Pompei, 16 marzo 2016 - Quaranticinque anni dopo lo storico live dei Pink Floyd nell'anfiteatro deserto, David Gilmour torna a suonare a Pompei. Un evento davvero eccezionale, di cui si vociferava già da giorni, che è stato ufficialmente confermato oggi dal ministro dei Beni culturali e Turismo, Dario Franceschini. "Accordo raggiunto. "Dopo 45 anni David #Gilmour tornerà a suonare a #Pompei il 7 e l'8 luglio #PinkFloyd #LiveAtPompeii", è il testo dell'esultante tweet del ministro.

 

LIVE AT POMPEI: IL FILM -  Fu Adrian Maben a girare il film-documentario-concerto - uscito nelle sale nel 1974 - incentrato sulla musica del gruppo rock inglese dei Pink Floyd. Dietro il film c'è una storia curiosa: estate del 1971, Maben si recò in vacanza in Italia con la fidanzata e, nel tentativo di recuperare il suo passaporto che credeva aver smarrito durante una visita alle rovine di Pompei, tornò al crepuscolo nell'antico Anfiteatro Romano. Lì fu folgorato dall'idea: era una location perfetta per filmare i Pink Floyd in azione. Fin dall’inizio, Maben immaginò che i Pink Floyd dovessero suonare nell’anfiteatro vuoto, senza alcun pubblico. Grazie alla sua conoscenza con il professor Ugo Carputi dell'Università di Napoli, il regista ottenne dalla locale Soprintendenza il permesso, per l’ottobre seguente, di effettuare sei giorni di riprese nel sito archeologico campano, per l’occasione chiuso al pubblico.

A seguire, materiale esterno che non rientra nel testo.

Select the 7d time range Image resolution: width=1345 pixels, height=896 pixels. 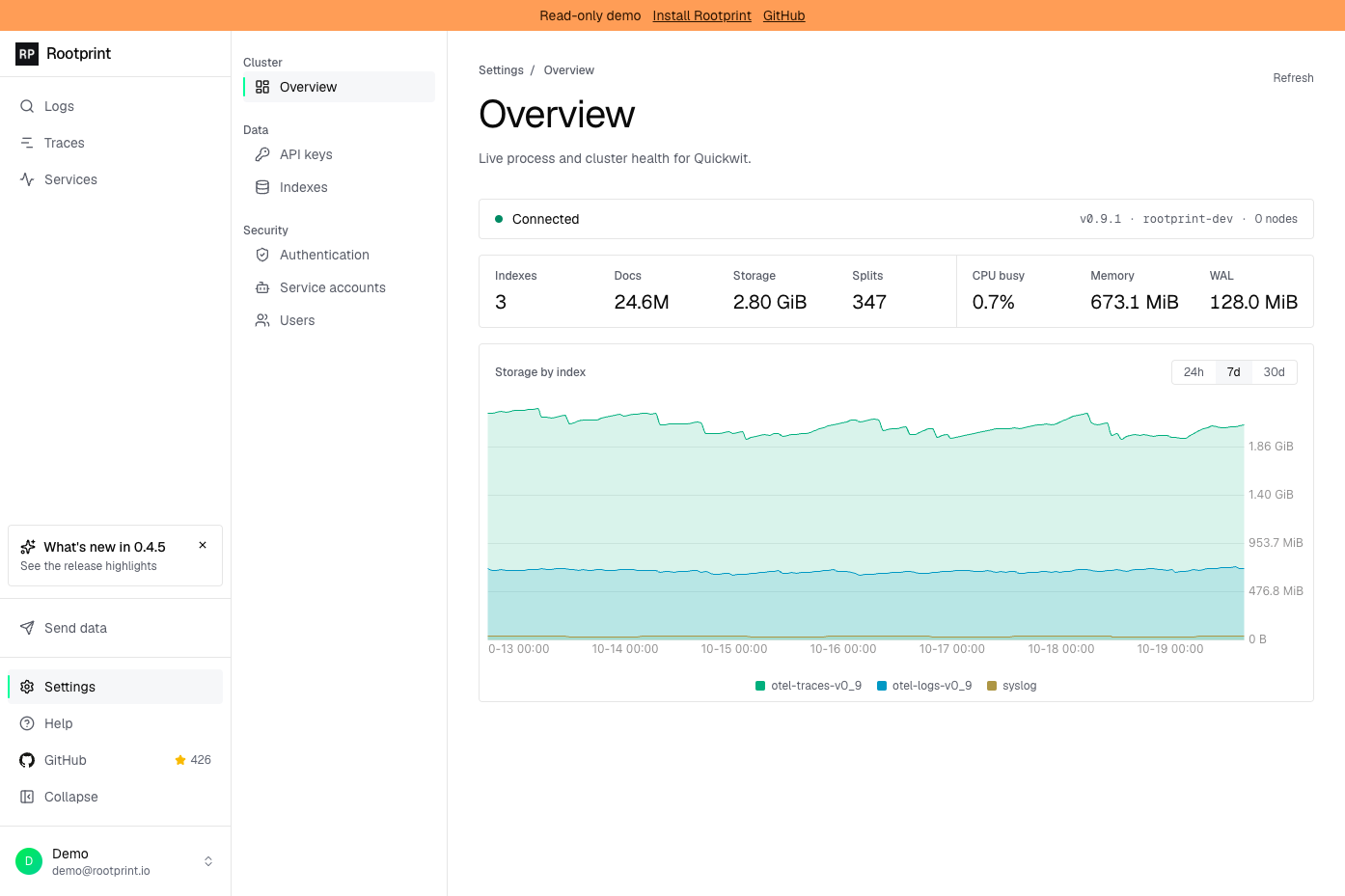tap(1233, 372)
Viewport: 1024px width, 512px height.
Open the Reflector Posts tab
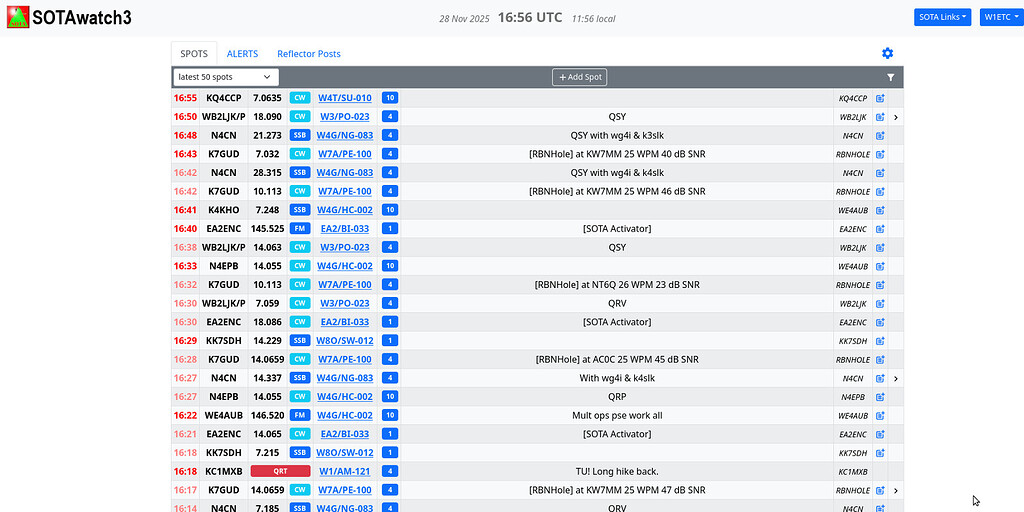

I Pink Floyd insistettero per eseguire tutto il materiale dal vivo, il che implicò il trasporto in Italia, via camion, di tutta la loro attrezzatura da concerto, assieme a un impianto per la registrazione a 24 tracce che garantisse la stessa qualità sonora dei loro lavori in studio.
Ma giunta fra le antiche rovine, la troupe realizzò di non avere elettricità sufficiente a supportare tutte le attrezzature: si dovette portare la corrente elettrica direttamente dal Municipio locale, attraverso un lunghissimo cavo che percorreva le strade di Pompei.

Solo recentemente Maben ha rivelato che diverse bobine di pellicola andarono smarrite subito dopo le riprese: questo, fra l'altro, spiegherebbe perché il brano One of These Days include quasi esclusivamente inquadrature del batterista Nick Mason, il quale ha confermato la vicenda nella sua autobiografia del 2004.